Penhow is best known for Penhow Castle, which has claims to be the oldest inhabited castle in Wales. (Note: John Newman suggests Cardiff Castle, Fonmon Castle and St Donat's Castle as alternative claimants.) It was built by Sir Roger de St Maur, one of the Norman knights who served the Norman Lord of Striguil at Chepstow Castle. He built a tower house, and documentary evidence shows that he was at Penhow by 1129. It is the first known British home of the St Maur alias Seymour family which rose to national prominence in the 16th century in the person of Queen Jane Seymour, the third wife of King Henry VIII, represented today by the Duke of Somerset. Later the Seymour family, which moved to Hatch Beauchamp in Somerset and Wulfhall in Wiltshire, sold Penhow Castle to the Lewis family of St. Pierre, who converted the castle to a modern residence in 1674. Thomas Lewis' son Thomas was High Sheriff of the county, and married the daughter of Sir Richard Levett, Lord Mayor of London. The Lewis family retained ownership of Penhow Castle for several centuries.

The castle, which has a reputation for being haunted, was open to the public between 1978 and 2002.

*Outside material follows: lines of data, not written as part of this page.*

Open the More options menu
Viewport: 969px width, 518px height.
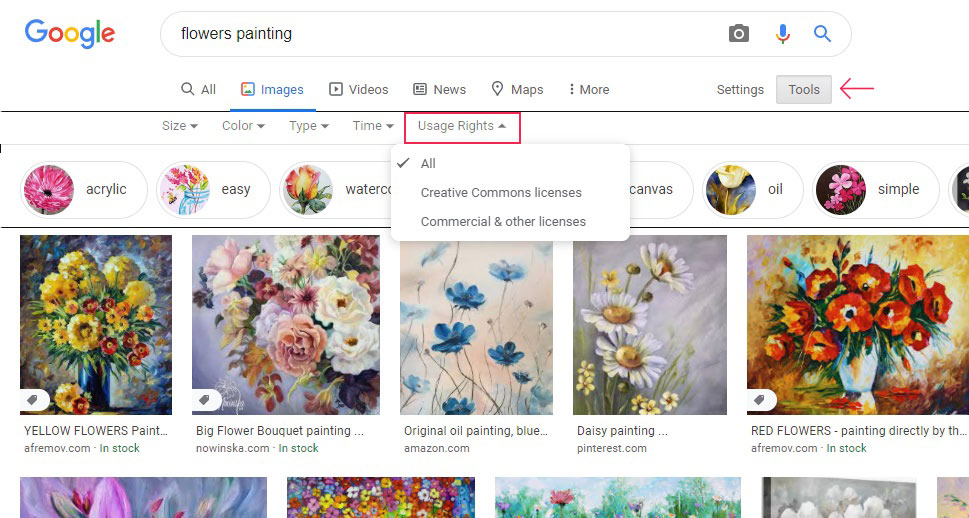pyautogui.click(x=588, y=90)
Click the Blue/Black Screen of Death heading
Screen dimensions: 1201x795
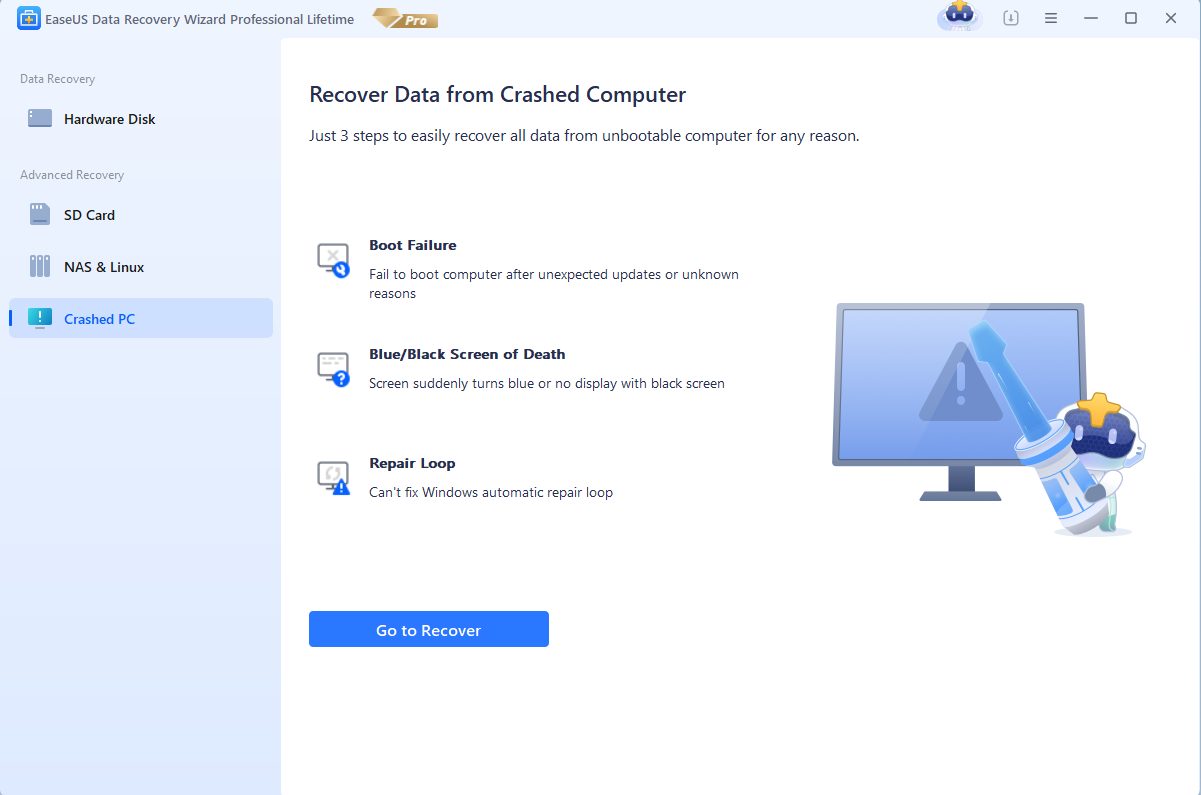tap(467, 354)
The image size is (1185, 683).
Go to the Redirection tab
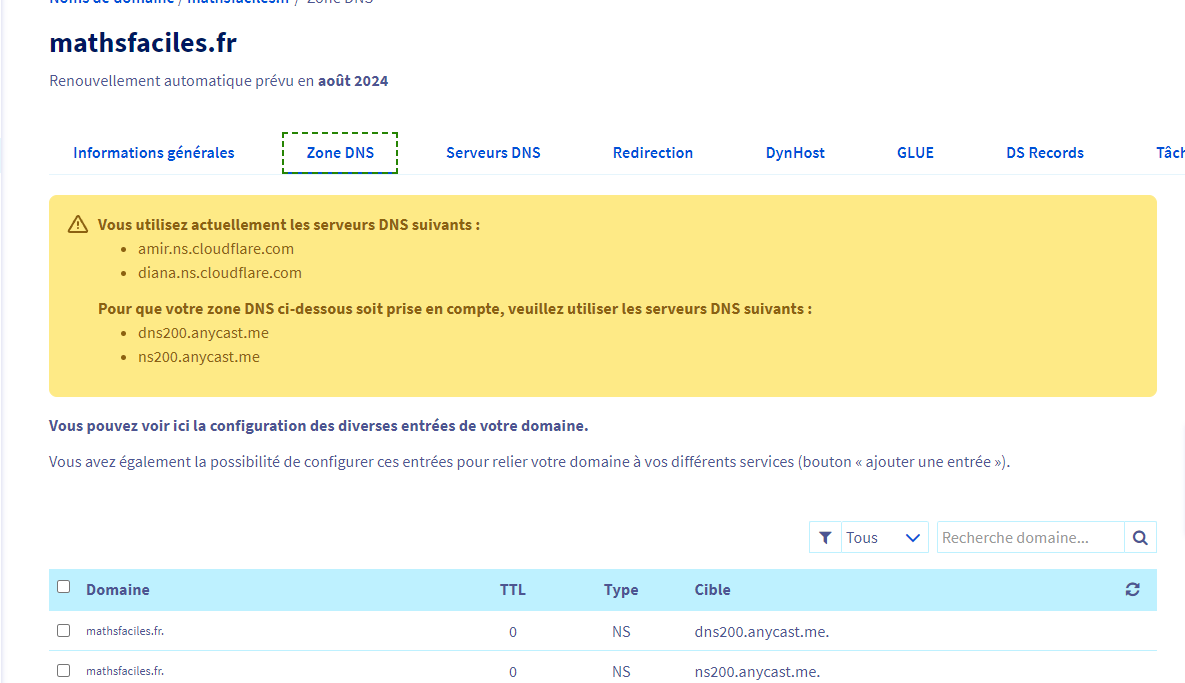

===Church of St. John the Baptist===
The parish church of St. John the Baptist is next to the castle. It has 13th-century origins and was the subject of restoration work in the 19th century.

=== Village shop ===
Following the closure of the privately run shop in 2008, the Penhow Community banded together to finance and regenerate the village shop. Community volunteers redecorated, restocked and reopened the shop in November 2008. Since reopening, the shop has been managed and operated by the community and, where possible, stock has been sourced locally.

=== Rock and Fountain ===
The Rock and Fountain Inn is a 17th-century coaching inn on the edge of the village. The historic inn and its 5 acre site underwent a £1m renovation and redevelopment during 2010. The inn reopened as a steak and seafood restaurant in November 2010. It was later transformed into an Italian restaurant and closed a few years later. The Rock and Fountain opened again in June 2014.

In February 2018, the Indian restaurant (located behind the Rock and Fountain) closed and in April, the building was transformed into a churrascaria.

===Penhow History Society===
In 2016 a Penhow History Society was set up to examine Penhow's varied history. It was formed to research local history projects around the village and aims to promote a wider interest in its history through the publication of articles and organising public talks.

==Temperature record==
Penhow formerly held the July record temperature for Wales of 34.2°C (93.5°F), set on 18 July 2006.

== Government ==
Penhow has a community council comprising eight members.

The area is part of the Bishton and Langstone ward for elections to Newport City Council.